Non scommettiamo sul tennis italiano

15 Ottobre 2014 di Stefano Olivari

Potito Starace, esempio scelto a caso fra i tanti tennisti italiani citati nell’inchiesta della procura di Cremona sulle scommesse (non più calcioscommesse, ormai, speriamo solo che non prenda una deriva alla De Magistris), è attualmente numero 150 del mondo ATP e nel 2014 ha guadagnato nei tornei circa 87mila dollari lordi (3.1781.000 in carriera). Le sue sponsorizzazioni non sono esattamente quelli di Federer e gli anni sono ormai 33. Questa è la fascia di giocatori in cui la tentazione di scommettere su una propria partita (che Starace l’abbia fatto è tutto da dimostrare, però) è fortissima, anche senza taroccarne l’esito generale. Per questo non è nemmeno necessaria la connivenza dell’avversario, molte volte, se la logica è soltanto quella di ‘assicurare’ una sconfitta, magari rimanendo al di sotto di un tot di game. Si guadagnerebbe senz’altro di più che vincendo i tornei a cui tutti gli Starace di questo mondo partecipano, spesso challenger con montepremi risibili, giocati davanti poche persone annoiate e organizzati solo perché un’azienda locale ha soldi da far girare.

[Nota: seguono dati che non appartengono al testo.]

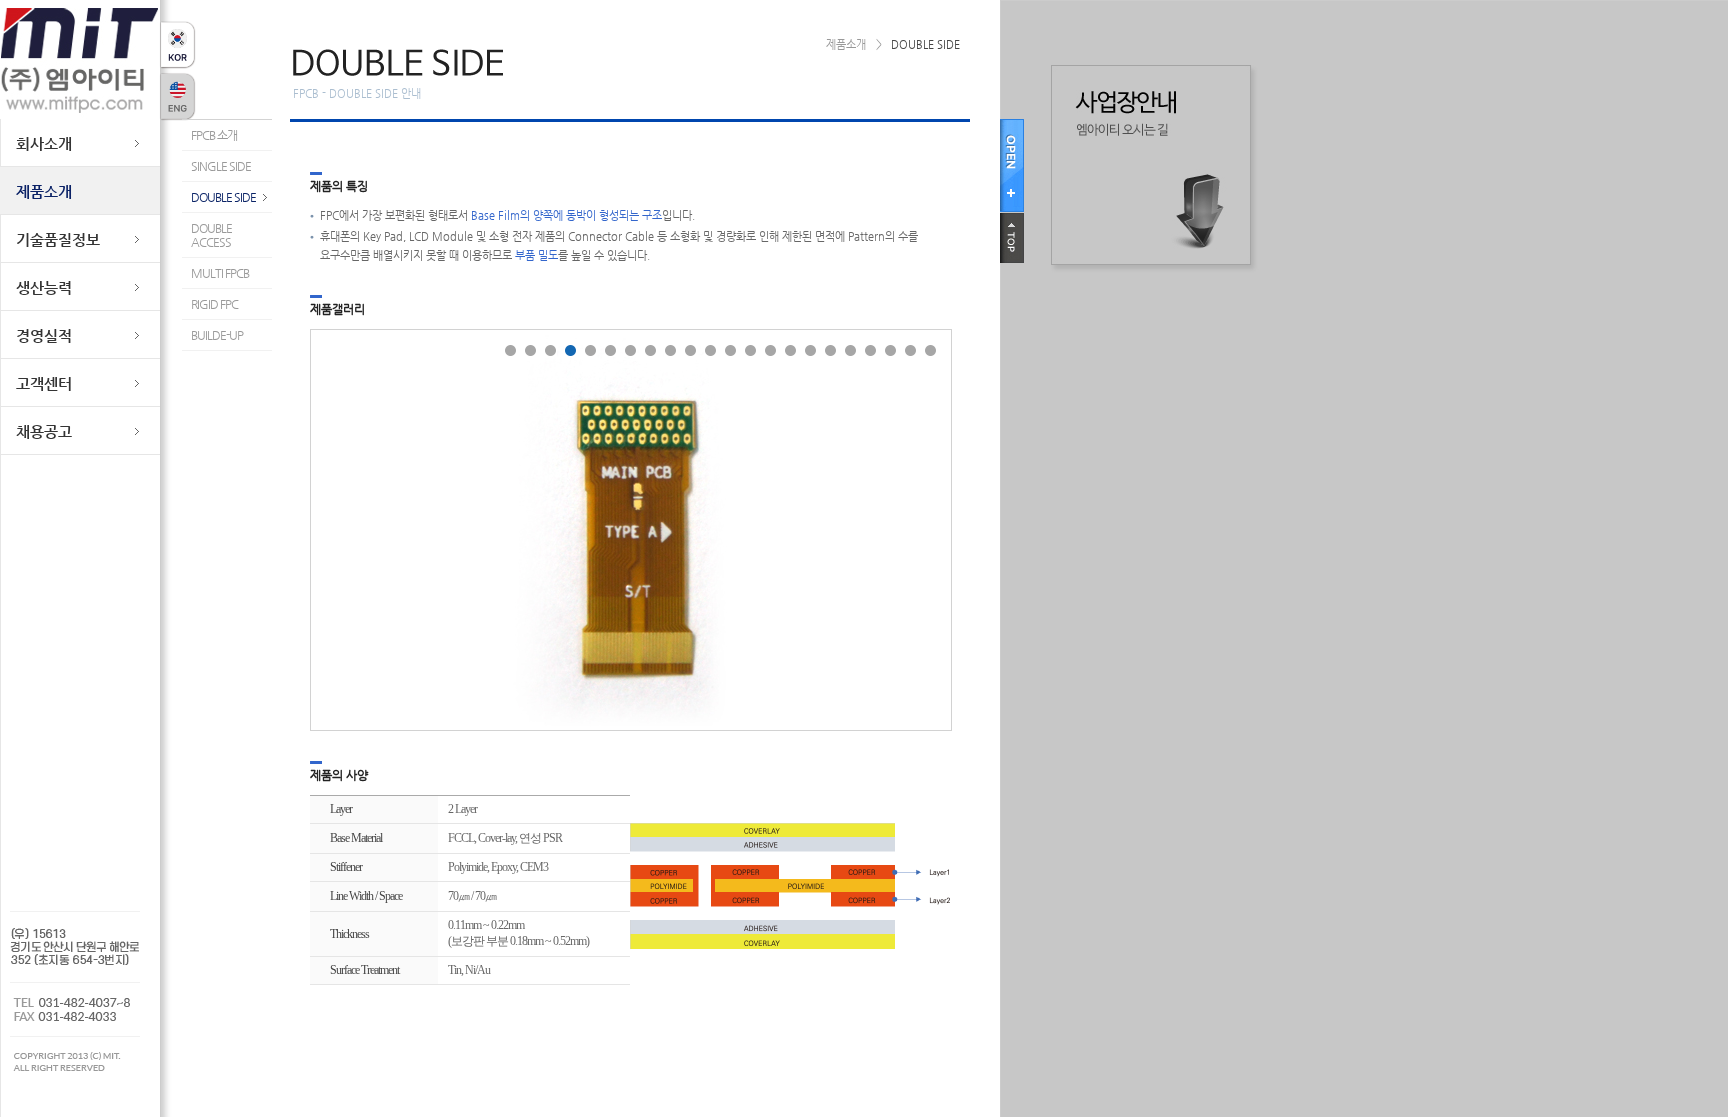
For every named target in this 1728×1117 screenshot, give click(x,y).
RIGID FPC (214, 304)
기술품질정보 (58, 239)
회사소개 (44, 143)
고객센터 (44, 383)
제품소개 (44, 191)
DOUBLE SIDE (223, 197)
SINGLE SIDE (221, 166)
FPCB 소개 (214, 135)
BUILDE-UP (217, 335)
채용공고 (44, 431)
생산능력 (44, 287)
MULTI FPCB (220, 273)
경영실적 (44, 335)
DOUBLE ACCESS (211, 235)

Esempio concreto: in agosto Starace ha giocato un ottimo torneo challenger a Cordenons (Pordenone), battendo Volandri, Lorenzi e arrendendosi in finale a Montanes. Tutto questo gli è valso 3.600 euro, in questo caso abbastanza veri visto che Cordenons ha la magica lettera H (che sta per hospitality: in pratica per questi professionisti pagare o no l’albergo fa tutta la differenza del mondo). Cifre che facciamo per capire quale impatto possano avere offerte di 50mila euro a partita degli amici di Singapore, sulle persone oneste (quale Starace è, fino a prova contraria) e a maggior ragione su quelle disoneste. Su vari giornali sono pubblicate le conversazioni fra Daniele Bracciali e Manlio Bruni, in pratica il commercialista del clan dei bolognesi di cui faceva parte anche Beppe Signori (la sua migliore scommessa rimane quella sul numero di Buondì ingoiati), mettendo insieme tutto ci sembra che l’unico tennista maschio dei tempi moderni a non essere citato nemmeno alla lontana sia Fabio Fognini.

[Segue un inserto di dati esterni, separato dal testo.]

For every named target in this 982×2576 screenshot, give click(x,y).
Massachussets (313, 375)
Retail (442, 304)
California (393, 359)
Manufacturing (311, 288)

Da scommettitori e appassionati (anche di tennis…), potremmo tranquillamente elencare duemila partite dall’andamento sospetto, quasi da esibizione, non di italiani ma da parte di gente che 50mila dollari li usa come stipendio per il giardiniere, per parafrasare una memorabile battuta di Gianni Clerici. Dimostrarlo è però un’altra cosa. E l’importanza della cifra a volte è relativa, nonostante ci sia chi teorizza che i ricchi non rubino (quei pochi che non lo fanno si comportano così perché il lavoro sporco l’hanno fatto il padre o il nonno). In un memorabile capitolo de ‘Il Teppista’ (automarchetta, il libro è andato quasi esaurito e non abbiamo intenzione di ristamparlo), il nostro Giorgio Specchia parla della storia vera di un supercampione, di quelli conosciuti anche da nostra nonna, che faceva parte di un clan non dissimile da quello dei bolognesi. Solo che aveva base a Milano e adepti di varie nazionalità. Con gli addetti ai lavori dell’epoca che sapevano e magari ci guadagnavano anche.

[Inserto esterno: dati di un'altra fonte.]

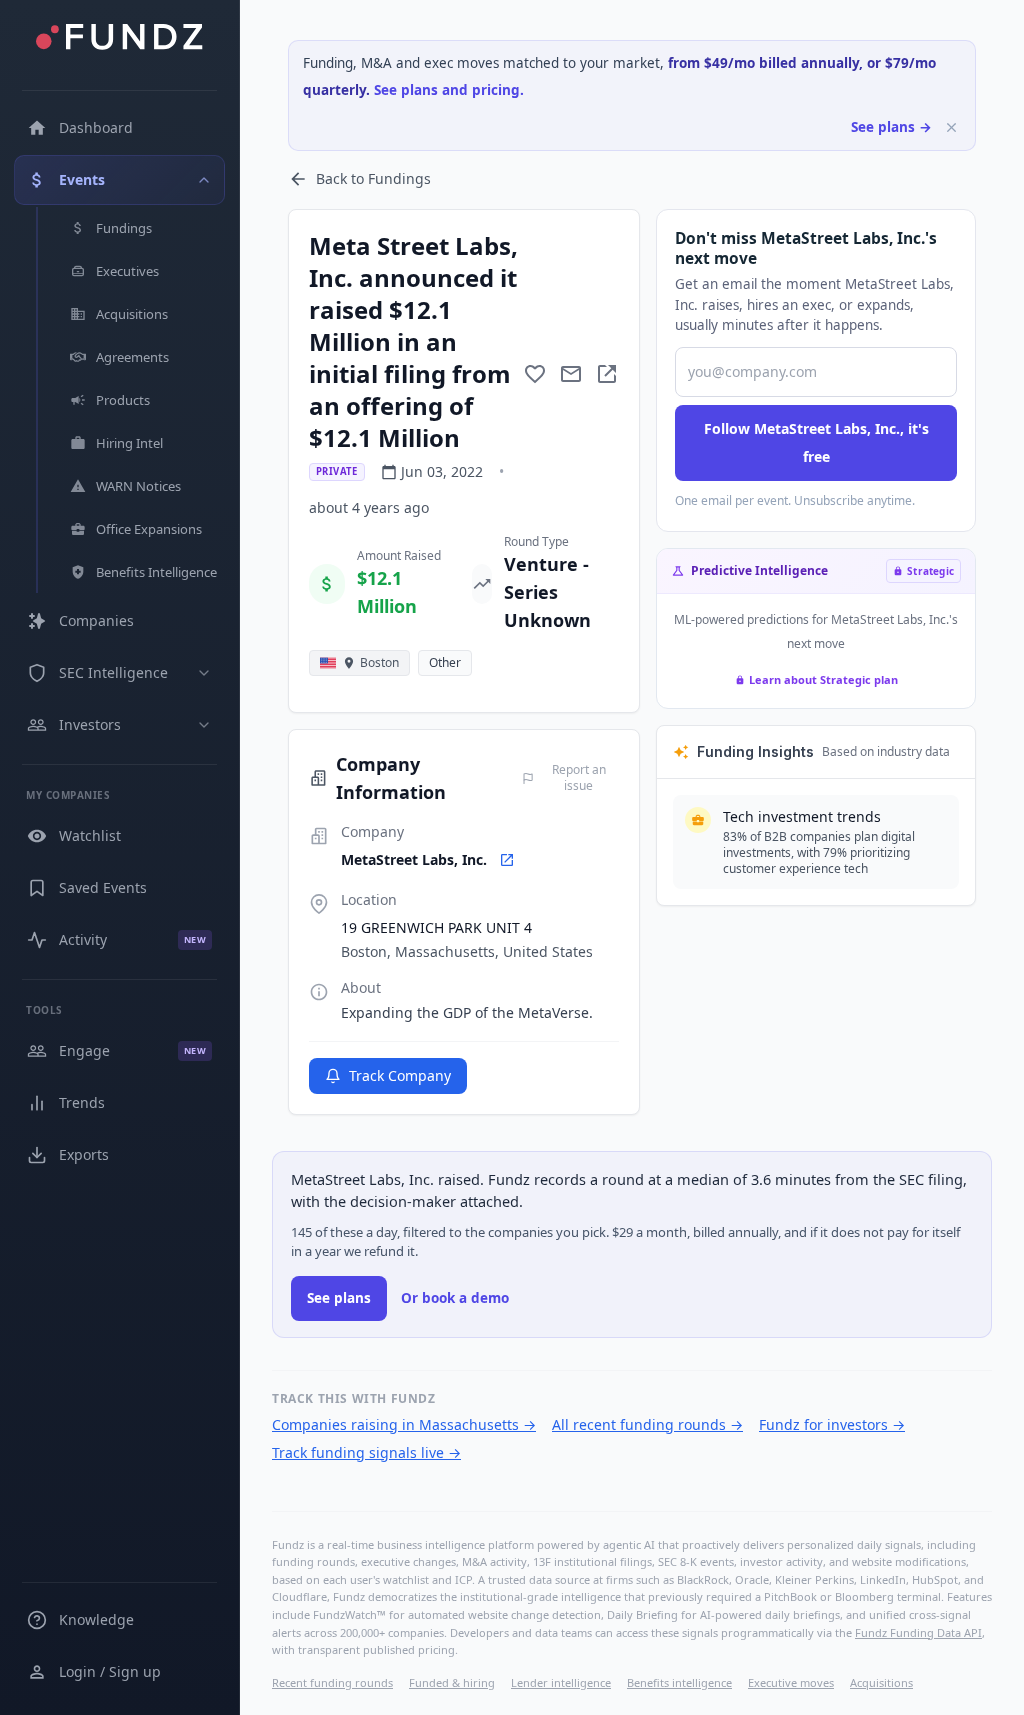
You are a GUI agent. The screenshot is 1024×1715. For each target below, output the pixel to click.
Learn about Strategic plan (823, 679)
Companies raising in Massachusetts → (404, 1424)
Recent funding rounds (332, 1682)
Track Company (400, 1075)
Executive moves (791, 1682)
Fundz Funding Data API (918, 1632)
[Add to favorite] (535, 374)
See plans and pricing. (449, 90)
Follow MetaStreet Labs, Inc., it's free (816, 442)
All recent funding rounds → (647, 1424)
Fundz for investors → (832, 1424)
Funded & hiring (452, 1682)
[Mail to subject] (571, 374)
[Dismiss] (951, 127)
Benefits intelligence (679, 1682)
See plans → (891, 127)
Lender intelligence (561, 1682)
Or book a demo (455, 1298)
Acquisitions (881, 1682)
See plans (339, 1298)
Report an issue (579, 778)
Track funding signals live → (366, 1452)
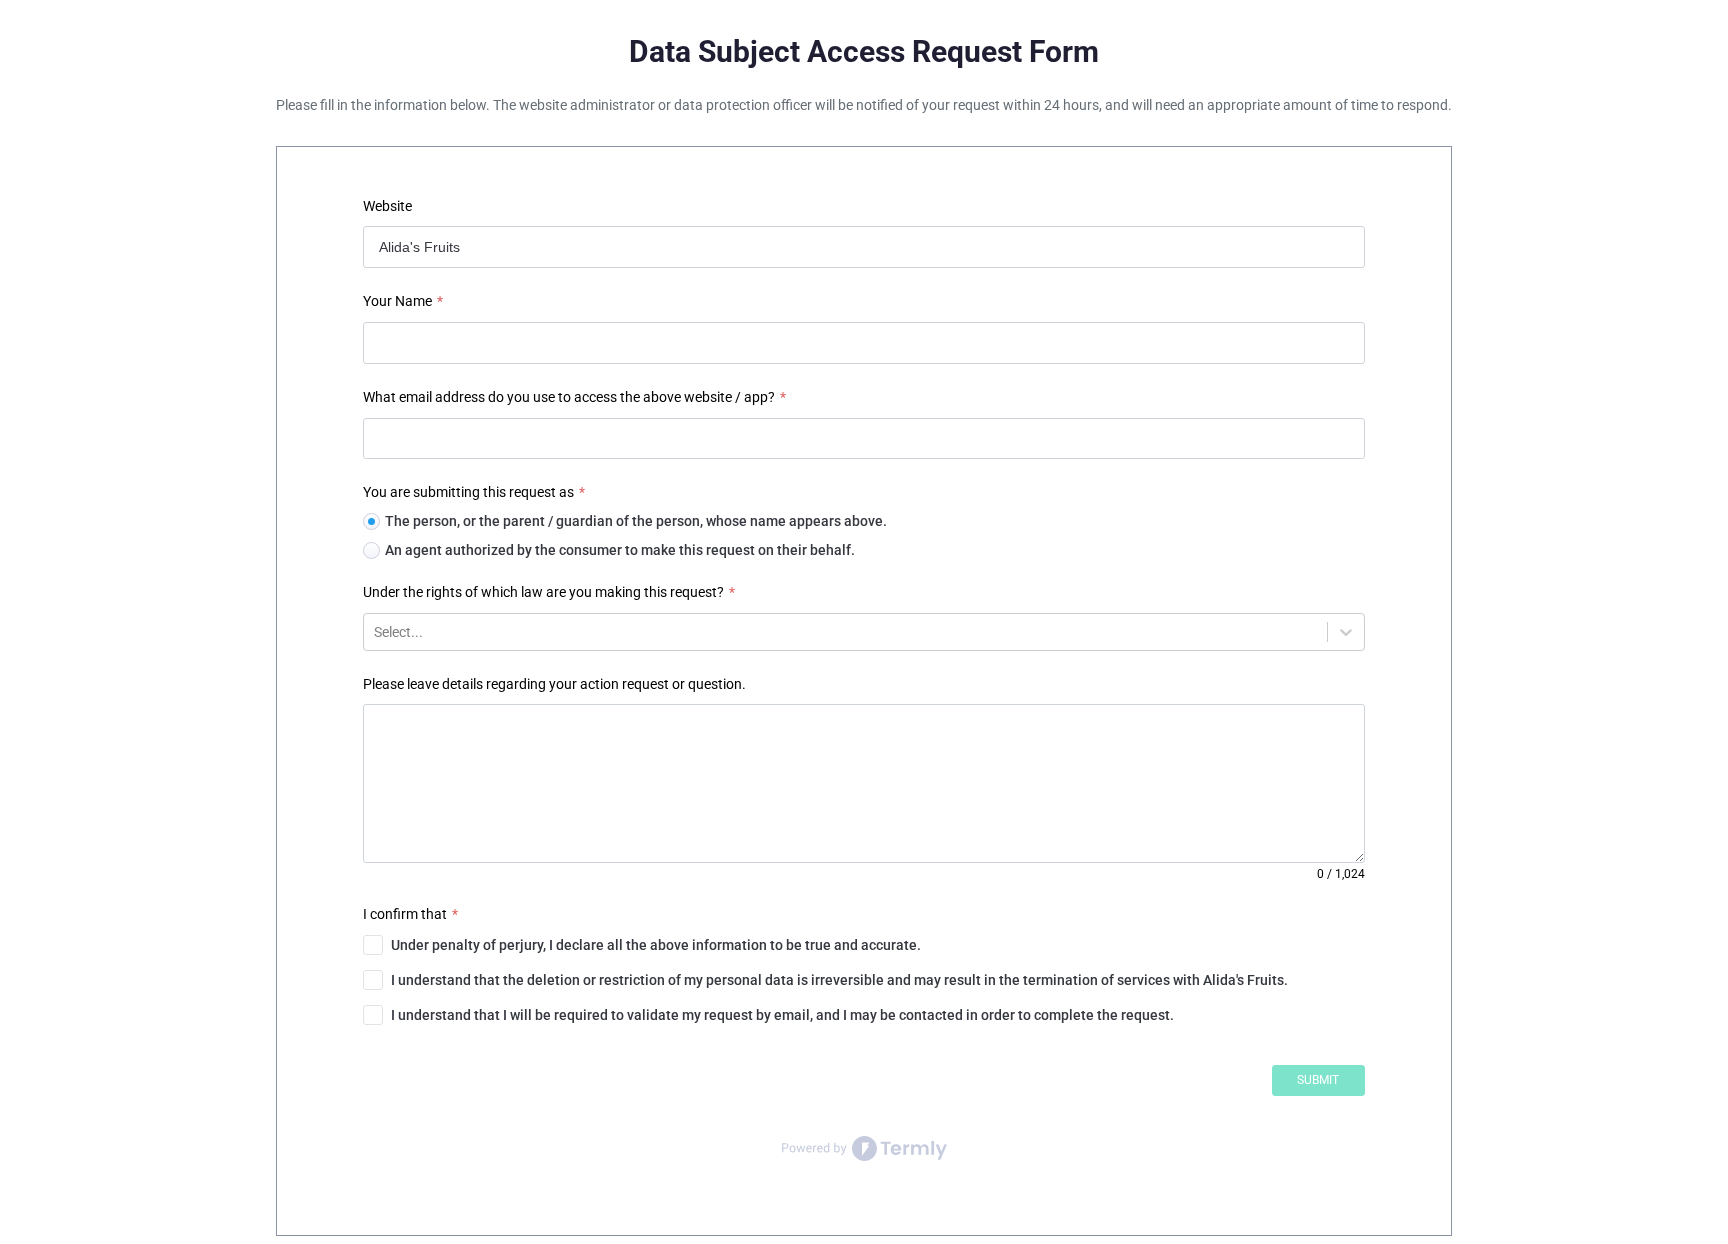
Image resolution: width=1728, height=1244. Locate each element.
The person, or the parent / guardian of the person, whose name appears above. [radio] (636, 521)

Questo per dire che da un lato tutto deve essere dimostrato, anche se l’Italia detiene il primato del primo tennista squalificato per scommesse (Alessio Di Mauro), mentre dall’altro non ci si deve stupire di niente. Su tutto poi vale il discorso che, così come il doping, le partite taroccate vengono trovate soltanto nei paesi in cui le si cerca.